** Exercise objective **
As you write out the lines from the one containing "Where should I click to: Open" through the last line of the records, keep them exact and leave out pictures.

Dataset entries:
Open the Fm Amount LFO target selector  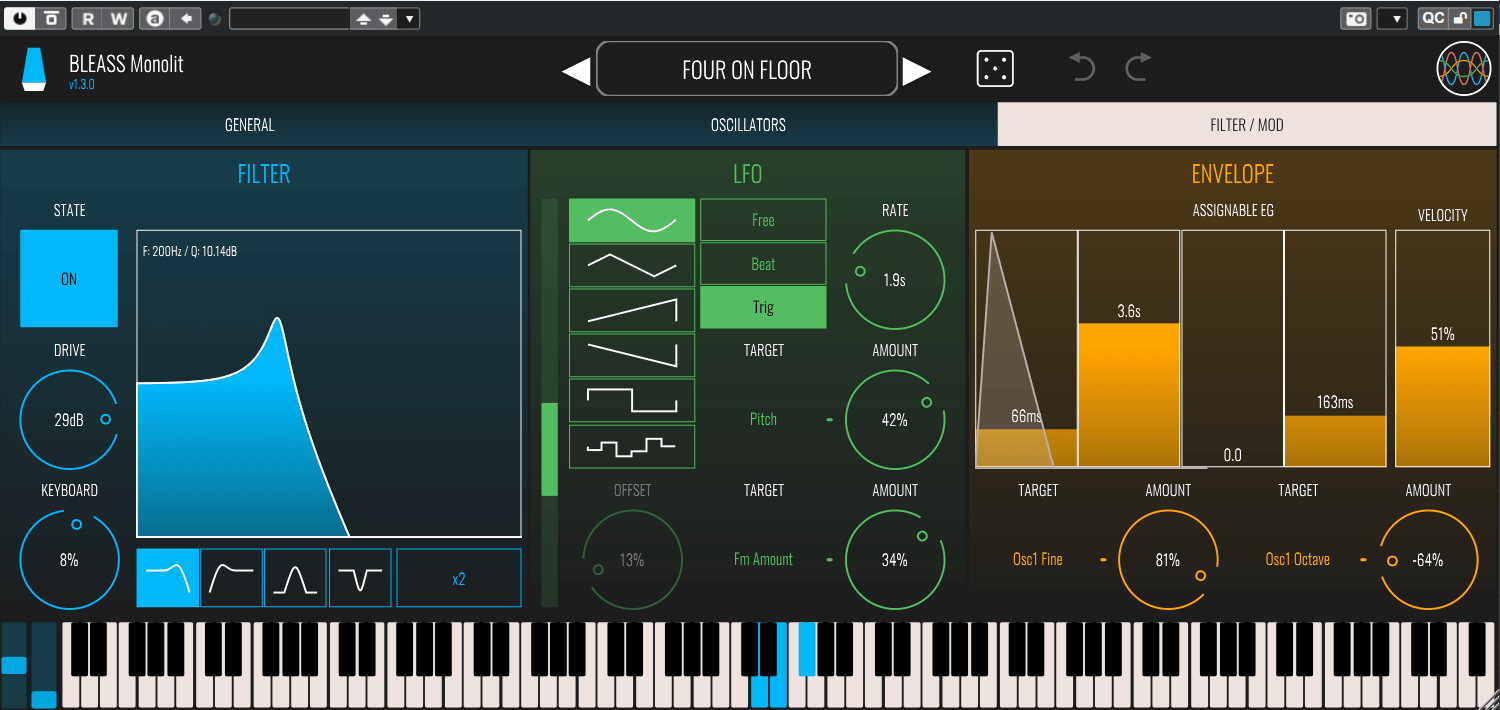(763, 560)
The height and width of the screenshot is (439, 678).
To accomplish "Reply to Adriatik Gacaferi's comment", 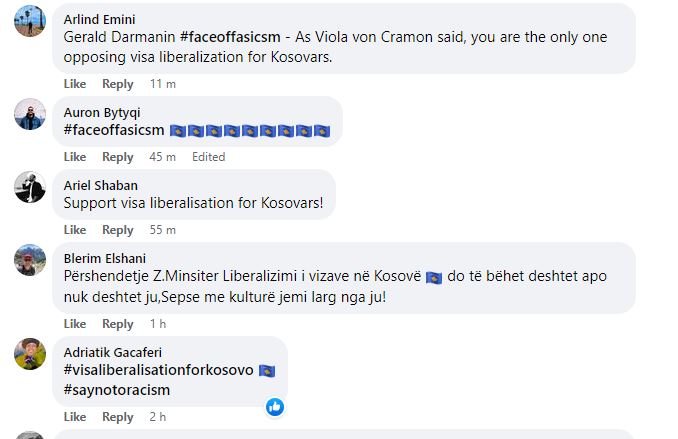I will point(118,417).
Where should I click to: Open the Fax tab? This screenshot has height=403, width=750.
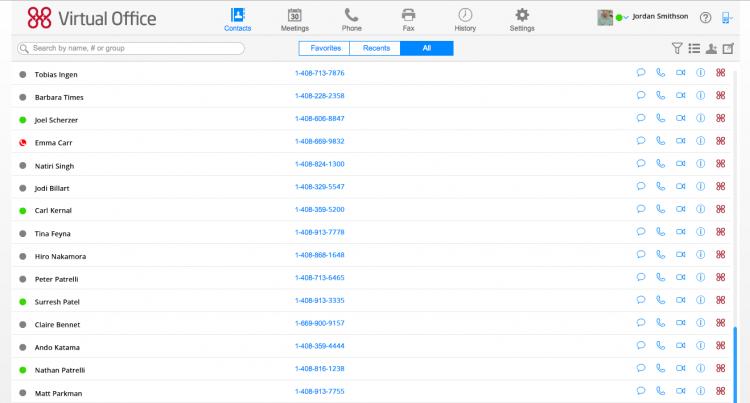(x=408, y=19)
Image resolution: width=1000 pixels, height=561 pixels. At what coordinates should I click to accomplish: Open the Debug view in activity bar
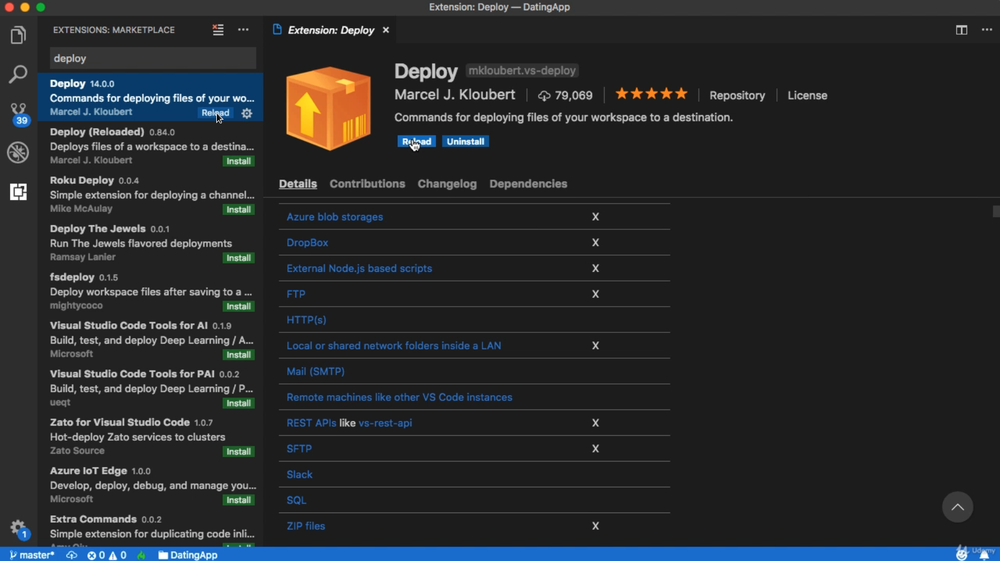tap(18, 152)
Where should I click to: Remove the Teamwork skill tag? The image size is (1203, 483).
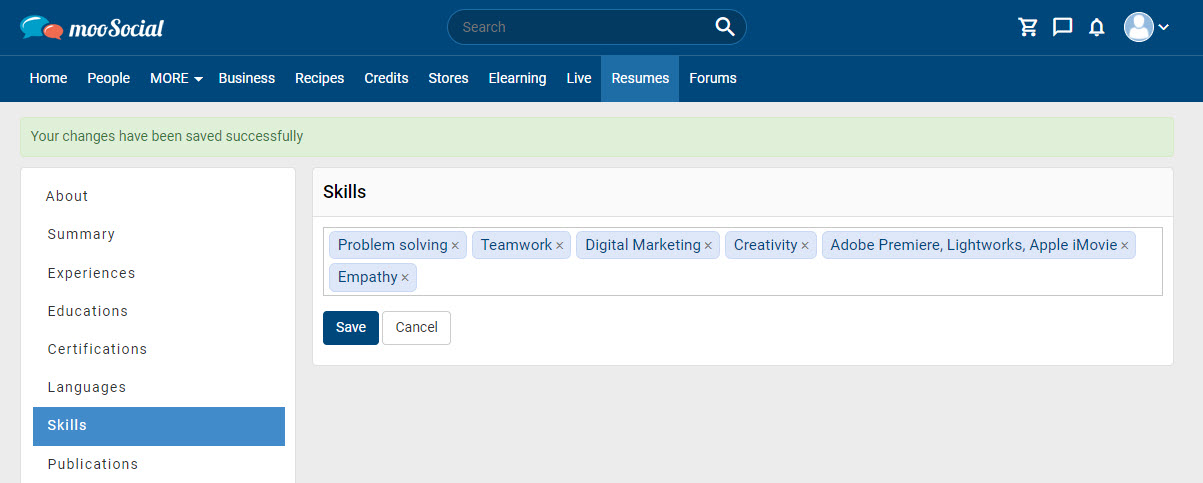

** The answer **
Where should I click to: Open the Fax tab? This screenshot has height=403, width=750.
(x=408, y=19)
Image resolution: width=1000 pixels, height=561 pixels. At what coordinates should I click to accomplish: Open the Debug view in activity bar
tap(18, 152)
Where should I click to: Remove the Teamwork skill tag? The image size is (1203, 483).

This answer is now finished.